Burkina/Terrorisme : un ancien ministre déplore le manque de solidarité

Ouagadougou, 29 avril 2020 (AIB)-Les Burkinabè vivant dans les zones sécurisées se comportent comme si leurs concitoyens vivant dans les localités sous emprise terroriste, viennent d’un autre pays, a regretté mercredi, l’ancien ministre burkinabè de la Sécurité, le Colonel à la retraite Dr Emile Ouédraogo.

«On sent ce manque de solidarité pour lutter contre le terrorisme. Les gens sont au Sud là-bas, ils ne se sentent pas concernés par ce qui arrive aux gens au Nord. C’est comme si le Nord est un territoire dans un autre Etat», a dénoncé l’ancien ministre de la Sécurité Dr Emile Ouédraogo (2008-2011).

L’enseignant associé au Centre d’études stratégiques de l’Afrique à Washington, s’exprimait mercredi, lors d’une rencontre organisée par le Centre pour la gouvernance démocratique (CGD) au tour du thème : ‘’Covid-19 et sécurité nationale’’.

«Tant que ça n’a pas atteint Saaba (périphérie Est de Ouagadougou), les gens vont continuer de boire leur bière tranquillement. Ils croient que la zone du Sahel, c’est un autre pays. D’ailleurs, il y en qui disent de leur laisser ça (le Sahel), pour qu’ils (les terroristes) ne viennent pas à Ouagadougou les déranger», s’est encore plaint le colonel à la retraite.

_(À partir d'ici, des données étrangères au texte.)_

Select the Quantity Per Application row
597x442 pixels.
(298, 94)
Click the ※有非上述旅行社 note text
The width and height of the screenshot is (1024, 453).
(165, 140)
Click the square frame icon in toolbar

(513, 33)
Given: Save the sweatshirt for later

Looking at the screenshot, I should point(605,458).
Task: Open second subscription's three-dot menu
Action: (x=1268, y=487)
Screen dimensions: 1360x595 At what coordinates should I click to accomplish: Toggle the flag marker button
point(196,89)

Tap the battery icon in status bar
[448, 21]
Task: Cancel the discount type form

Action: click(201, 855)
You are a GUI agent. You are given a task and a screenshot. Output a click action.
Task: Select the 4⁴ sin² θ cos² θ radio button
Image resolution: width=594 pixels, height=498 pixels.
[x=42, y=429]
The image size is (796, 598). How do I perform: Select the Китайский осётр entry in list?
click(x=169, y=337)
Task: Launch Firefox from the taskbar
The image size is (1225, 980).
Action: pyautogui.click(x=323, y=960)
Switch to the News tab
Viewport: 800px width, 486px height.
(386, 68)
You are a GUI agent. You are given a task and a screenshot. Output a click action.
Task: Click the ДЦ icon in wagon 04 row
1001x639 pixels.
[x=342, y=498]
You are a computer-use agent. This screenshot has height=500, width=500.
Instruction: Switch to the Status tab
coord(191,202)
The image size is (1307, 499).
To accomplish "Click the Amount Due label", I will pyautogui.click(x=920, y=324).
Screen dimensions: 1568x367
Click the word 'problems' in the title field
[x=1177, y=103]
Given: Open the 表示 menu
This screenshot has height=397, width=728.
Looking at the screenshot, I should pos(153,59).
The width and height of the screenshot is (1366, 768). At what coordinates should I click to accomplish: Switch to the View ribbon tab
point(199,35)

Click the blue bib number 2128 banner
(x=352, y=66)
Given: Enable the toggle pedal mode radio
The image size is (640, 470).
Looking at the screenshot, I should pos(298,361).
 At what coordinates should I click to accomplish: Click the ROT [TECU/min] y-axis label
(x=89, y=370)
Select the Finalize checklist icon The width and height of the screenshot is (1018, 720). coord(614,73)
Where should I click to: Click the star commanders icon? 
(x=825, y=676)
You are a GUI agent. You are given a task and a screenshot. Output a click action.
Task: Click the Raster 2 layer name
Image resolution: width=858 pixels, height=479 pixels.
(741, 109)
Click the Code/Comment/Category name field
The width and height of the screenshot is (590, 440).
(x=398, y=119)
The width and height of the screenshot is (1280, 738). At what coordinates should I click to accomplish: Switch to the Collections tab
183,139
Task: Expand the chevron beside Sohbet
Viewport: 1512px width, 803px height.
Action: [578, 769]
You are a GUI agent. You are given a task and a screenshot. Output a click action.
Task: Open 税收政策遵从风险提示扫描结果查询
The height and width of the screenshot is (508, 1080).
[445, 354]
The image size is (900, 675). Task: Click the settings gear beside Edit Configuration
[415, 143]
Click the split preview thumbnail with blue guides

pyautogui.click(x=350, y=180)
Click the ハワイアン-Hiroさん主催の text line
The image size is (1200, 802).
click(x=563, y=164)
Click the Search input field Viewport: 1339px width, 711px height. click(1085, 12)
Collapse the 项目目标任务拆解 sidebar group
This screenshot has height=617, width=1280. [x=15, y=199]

Le Burkina Faso essuie depuis avril 2015, des exactions terroristes qui ont causé plus de 2 000 morts, 800 mille déplacés, la fermeture de plus de 2 500 écoles et l’arrêt de l’activité économique dans plusieurs localités, a indiqué l’ancien député.

Selon M. Ouédraogo, le manque de solidarité se constate également au niveau de la CEDEAO. D’après lui, les textes de prévention et de gestion des conflits de l’institution, indiquent clairement que les autres Etats doivent venir en aide aux Etats attaqués.

D’après lui, les terroristes visent un accès à la mer et le Burkina Faso n’est qu’une étape, d’où l’intérêt des autres Etats à le soutenir.

Revenant sur le cas du Burkina Faso, il a exhorté les autorités de mener le combat à la fois contre le terrorisme et le Covid-19, car les groupes terroristes profitent de la pandémie pour reconquérir des territoires ou pour s’y installer durablement.

Emile Ouédraogo a assuré que le combat contre le Covid-19 est planétaire mais que la lutte contre le terrorisme, est surtout une affaire de souveraineté nationale qui n’intéresse pas forcément tout le monde.

Pour ce faire, il a préconisé une réforme de l’armée, car de son avis, les armées africaines sont actuellement structurées pour faire la guerre entre Etats et non pour affronter des groupes terroristes qui mènent une guerre asymétrique.